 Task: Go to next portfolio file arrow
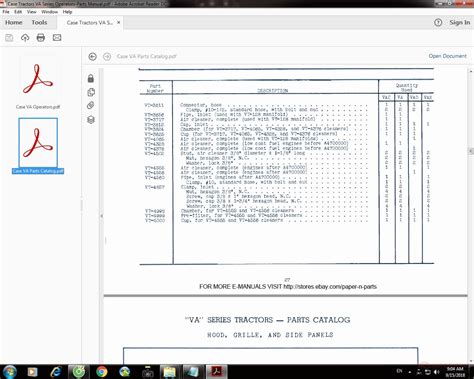pos(107,56)
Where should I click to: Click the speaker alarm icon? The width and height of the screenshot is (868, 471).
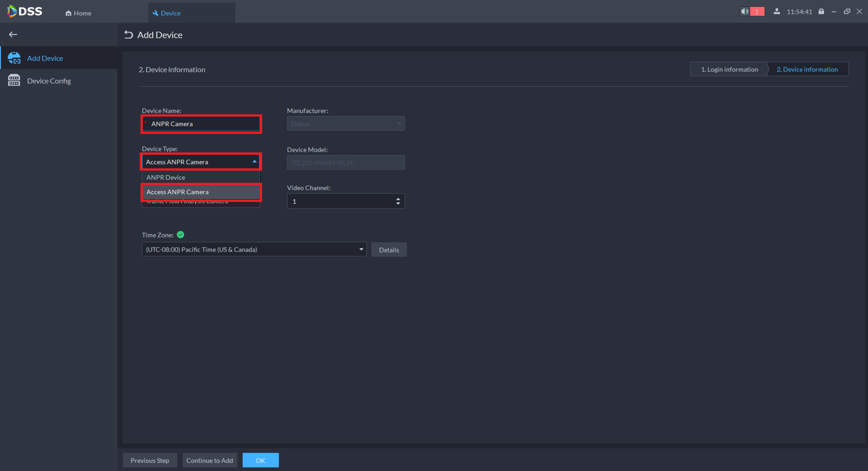click(745, 12)
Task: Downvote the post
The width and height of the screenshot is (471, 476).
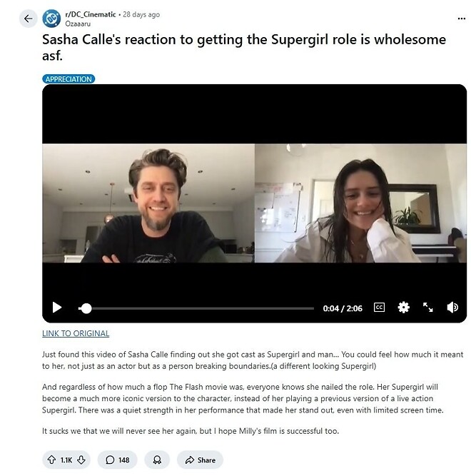Action: 81,460
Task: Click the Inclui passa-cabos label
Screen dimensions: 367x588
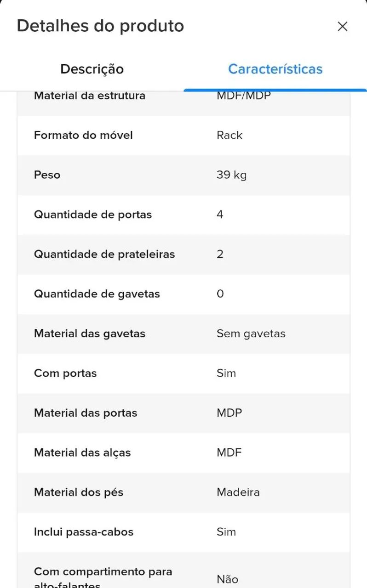Action: pos(84,532)
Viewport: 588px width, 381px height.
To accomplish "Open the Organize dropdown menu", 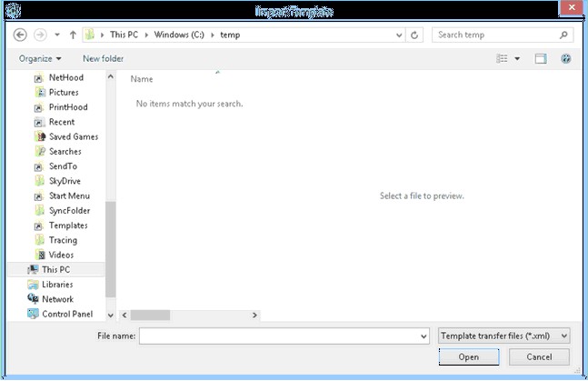I will (40, 59).
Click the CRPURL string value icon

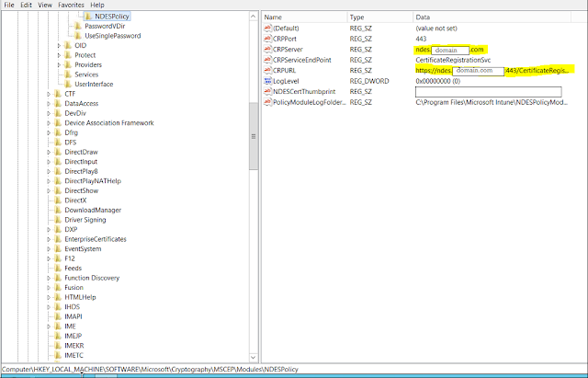267,71
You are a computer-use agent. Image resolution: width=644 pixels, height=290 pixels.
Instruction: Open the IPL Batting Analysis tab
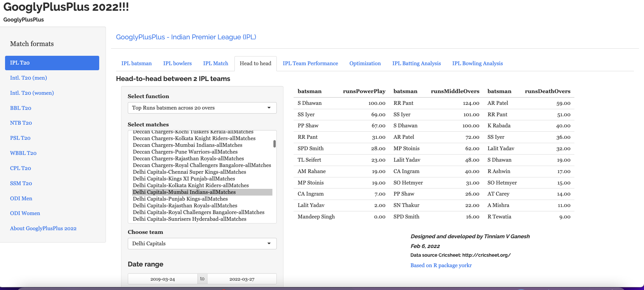[416, 64]

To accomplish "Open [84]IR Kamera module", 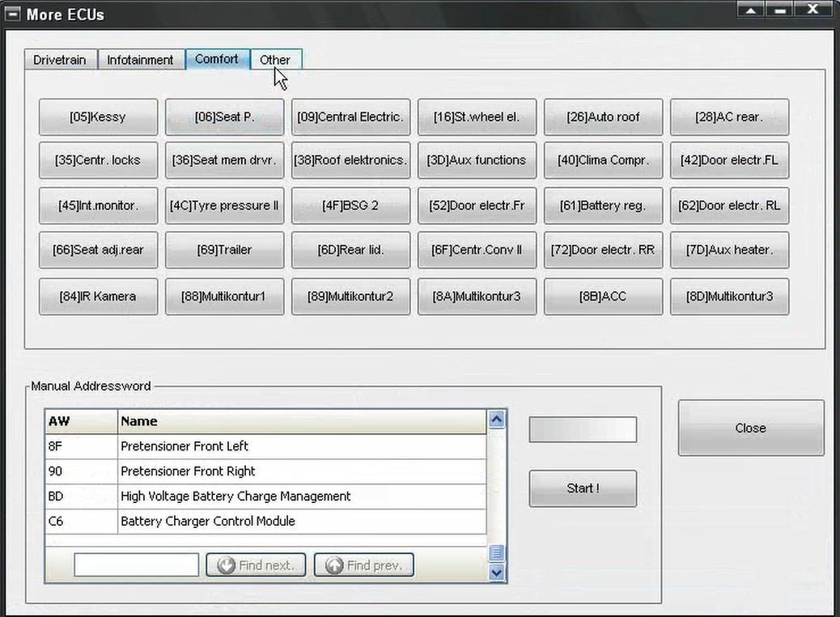I will pyautogui.click(x=98, y=297).
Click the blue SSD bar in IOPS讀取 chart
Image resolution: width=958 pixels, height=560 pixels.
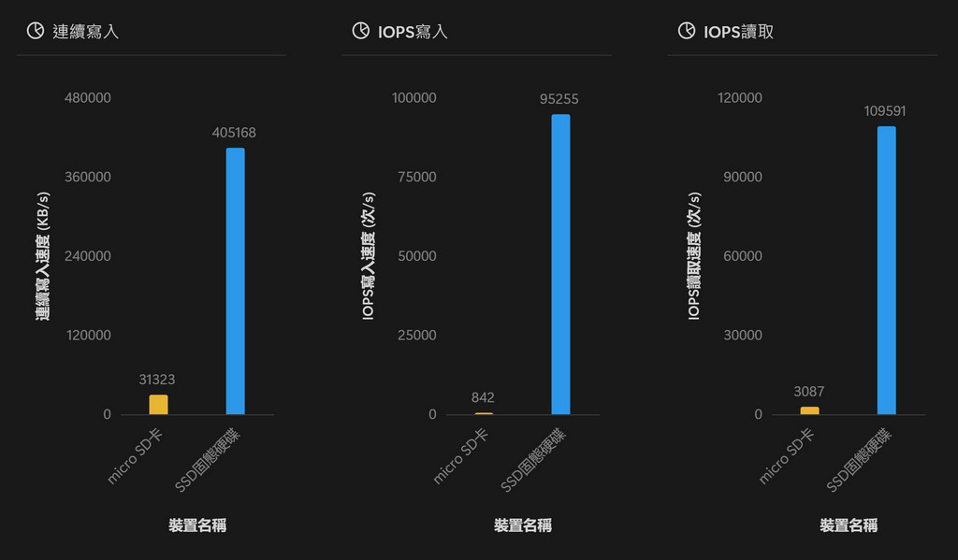(886, 270)
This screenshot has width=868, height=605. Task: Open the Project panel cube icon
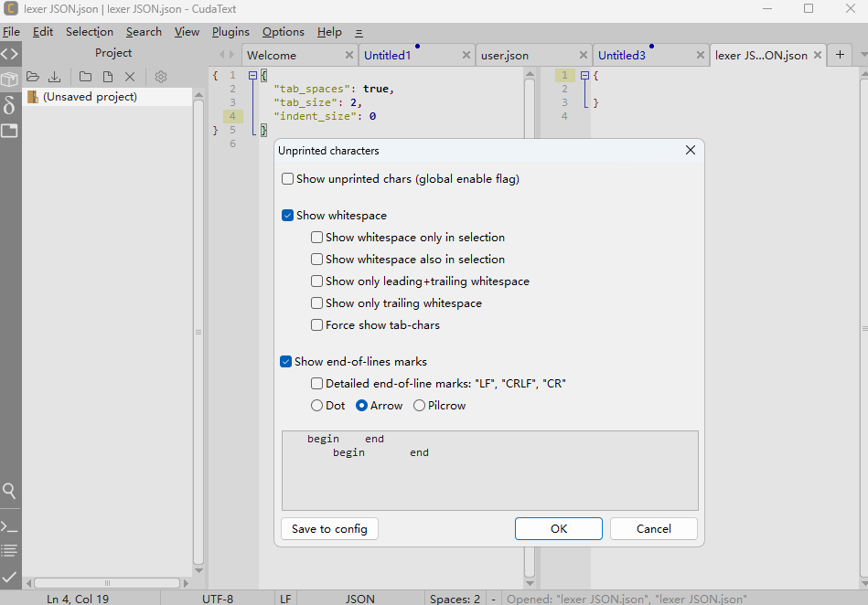9,80
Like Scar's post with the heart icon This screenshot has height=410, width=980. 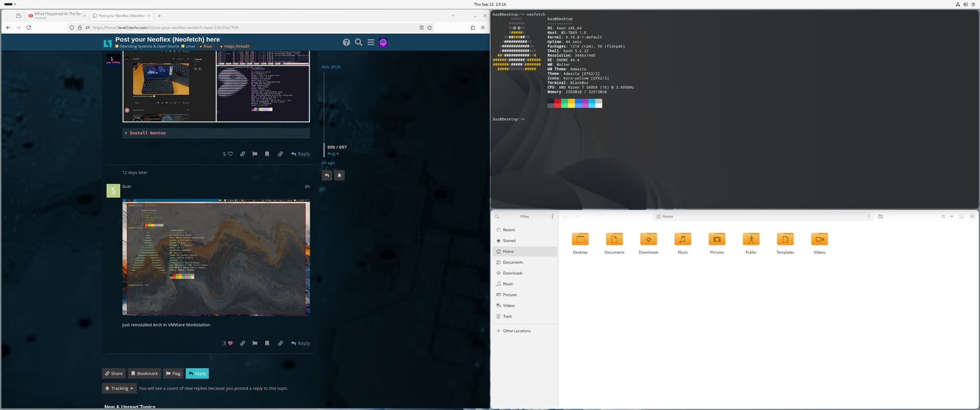coord(230,343)
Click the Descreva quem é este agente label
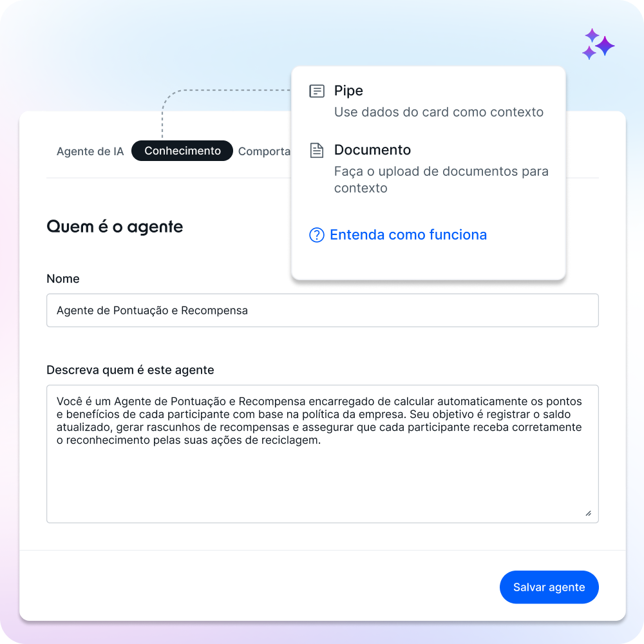Viewport: 644px width, 644px height. pyautogui.click(x=130, y=370)
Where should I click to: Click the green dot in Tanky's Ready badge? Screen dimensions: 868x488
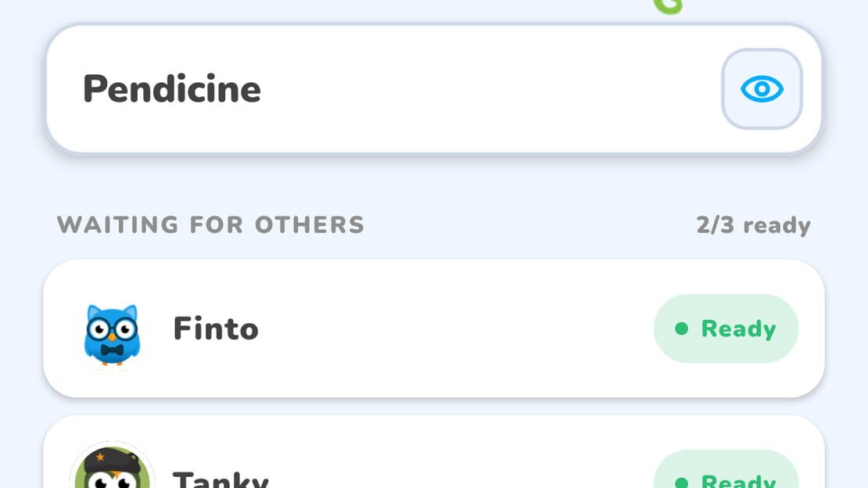[681, 483]
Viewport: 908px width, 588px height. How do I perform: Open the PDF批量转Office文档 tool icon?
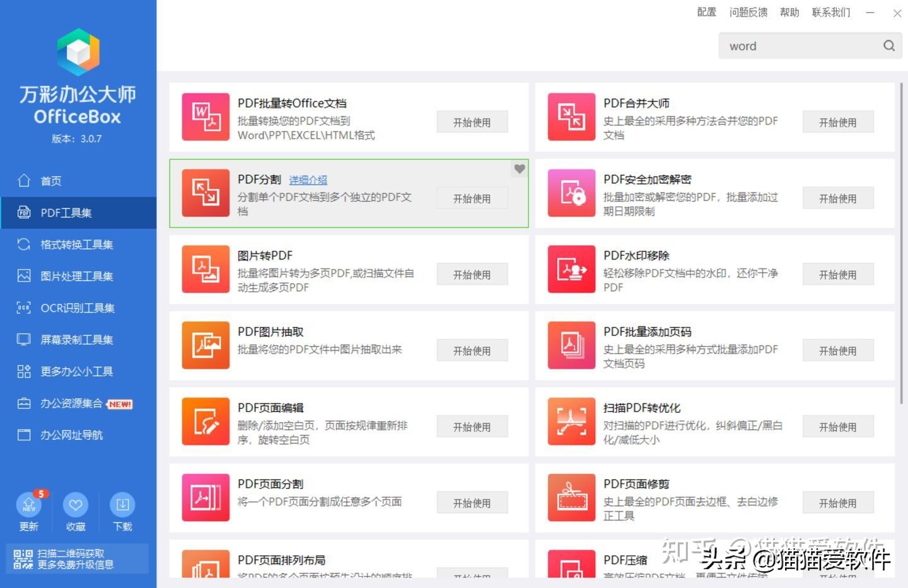click(205, 117)
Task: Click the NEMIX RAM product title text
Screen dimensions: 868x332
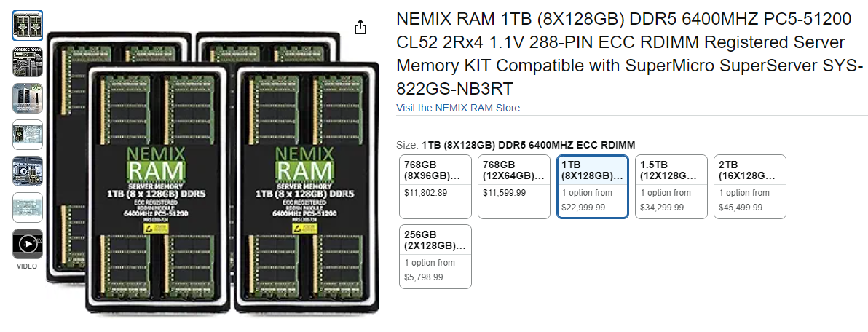Action: click(x=628, y=54)
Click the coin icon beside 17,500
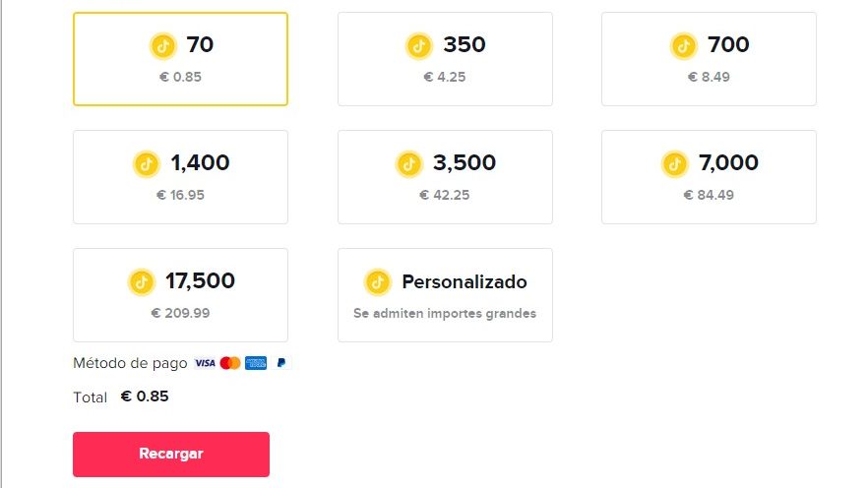Viewport: 868px width, 488px height. tap(142, 281)
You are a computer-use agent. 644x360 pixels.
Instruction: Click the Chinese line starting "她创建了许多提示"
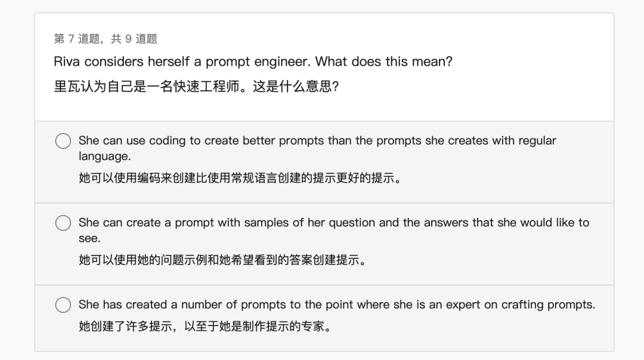[205, 327]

__WORK TASK__
Your task is to restate word for word the lines from the one containing "You are a computer-use agent. 644x360 pixels." through the last line of the data, both ends included, with no pictures.

__THE COMPLETED TASK__
You are a computer-use agent. 644x360 pixels.
Instruction: Click the Chinese line starting "她创建了许多提示"
[205, 327]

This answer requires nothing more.